-- What the task asks --
Line by line, reproduce the material below exactly.

----------

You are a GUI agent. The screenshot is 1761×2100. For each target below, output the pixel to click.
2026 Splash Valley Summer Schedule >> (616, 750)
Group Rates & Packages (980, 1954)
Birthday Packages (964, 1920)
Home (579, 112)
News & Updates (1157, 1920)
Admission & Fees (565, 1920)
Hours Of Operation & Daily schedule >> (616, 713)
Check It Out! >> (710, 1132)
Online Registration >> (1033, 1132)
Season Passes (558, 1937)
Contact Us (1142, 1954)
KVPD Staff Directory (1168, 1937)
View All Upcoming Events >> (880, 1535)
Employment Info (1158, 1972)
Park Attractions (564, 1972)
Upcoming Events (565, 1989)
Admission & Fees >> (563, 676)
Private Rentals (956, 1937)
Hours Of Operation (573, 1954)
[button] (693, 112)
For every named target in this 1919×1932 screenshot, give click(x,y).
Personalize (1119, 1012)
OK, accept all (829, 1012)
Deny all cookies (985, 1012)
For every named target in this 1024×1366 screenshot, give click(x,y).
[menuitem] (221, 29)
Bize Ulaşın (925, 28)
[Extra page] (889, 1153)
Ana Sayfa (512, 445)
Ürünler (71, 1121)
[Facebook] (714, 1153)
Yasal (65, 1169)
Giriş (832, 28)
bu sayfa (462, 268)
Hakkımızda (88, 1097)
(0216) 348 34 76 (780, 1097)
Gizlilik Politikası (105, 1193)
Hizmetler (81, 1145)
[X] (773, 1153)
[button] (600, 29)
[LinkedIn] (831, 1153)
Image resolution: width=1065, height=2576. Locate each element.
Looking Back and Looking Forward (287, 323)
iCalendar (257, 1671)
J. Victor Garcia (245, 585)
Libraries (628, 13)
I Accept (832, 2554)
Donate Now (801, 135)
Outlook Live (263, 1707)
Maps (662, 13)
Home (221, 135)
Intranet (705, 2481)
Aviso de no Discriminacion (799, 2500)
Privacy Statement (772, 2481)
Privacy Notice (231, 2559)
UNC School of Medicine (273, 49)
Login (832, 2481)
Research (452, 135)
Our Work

----------

-- Result --
You are a GUI agent. The screenshot is 1761×2100. For each target below, output the pixel to click.
2026 Splash Valley Summer Schedule >> (616, 750)
Group Rates & Packages (980, 1954)
Birthday Packages (964, 1920)
Home (579, 112)
News & Updates (1157, 1920)
Admission & Fees (565, 1920)
Hours Of Operation & Daily schedule >> (616, 713)
Check It Out! >> (710, 1132)
Online Registration >> (1033, 1132)
Season Passes (558, 1937)
Contact Us (1142, 1954)
KVPD Staff Directory (1168, 1937)
View All Upcoming Events >> (880, 1535)
Employment Info (1158, 1972)
Park Attractions (564, 1972)
Upcoming Events (565, 1989)
Admission & Fees >> (563, 676)
Private Rentals (956, 1937)
Hours Of Operation (573, 1954)
[button] (693, 112)
For every named target in this 1919×1932 screenshot, give click(x,y).
Personalize (1119, 1012)
OK, accept all (829, 1012)
Deny all cookies (985, 1012)
For every named target in this 1024×1366 screenshot, give click(x,y).
[menuitem] (221, 29)
Bize Ulaşın (925, 28)
[Extra page] (889, 1153)
Ana Sayfa (512, 445)
Ürünler (71, 1121)
[Facebook] (714, 1153)
Yasal (65, 1169)
Giriş (832, 28)
bu sayfa (462, 268)
Hakkımızda (88, 1097)
(0216) 348 34 76 (780, 1097)
Gizlilik Politikası (105, 1193)
Hizmetler (81, 1145)
[X] (773, 1153)
[button] (600, 29)
[LinkedIn] (831, 1153)
Image resolution: width=1065, height=2576. Locate each element.
Looking Back and Looking Forward (287, 323)
iCalendar (257, 1671)
J. Victor Garcia (245, 585)
Libraries (628, 13)
I Accept (832, 2554)
Donate Now (801, 135)
Outlook Live (263, 1707)
Maps (662, 13)
Home (221, 135)
Intranet (705, 2481)
Aviso de no Discriminacion (799, 2500)
Privacy Statement (772, 2481)
Privacy Notice (231, 2559)
UNC School of Medicine (273, 49)
Login (832, 2481)
Research (452, 135)
Our Work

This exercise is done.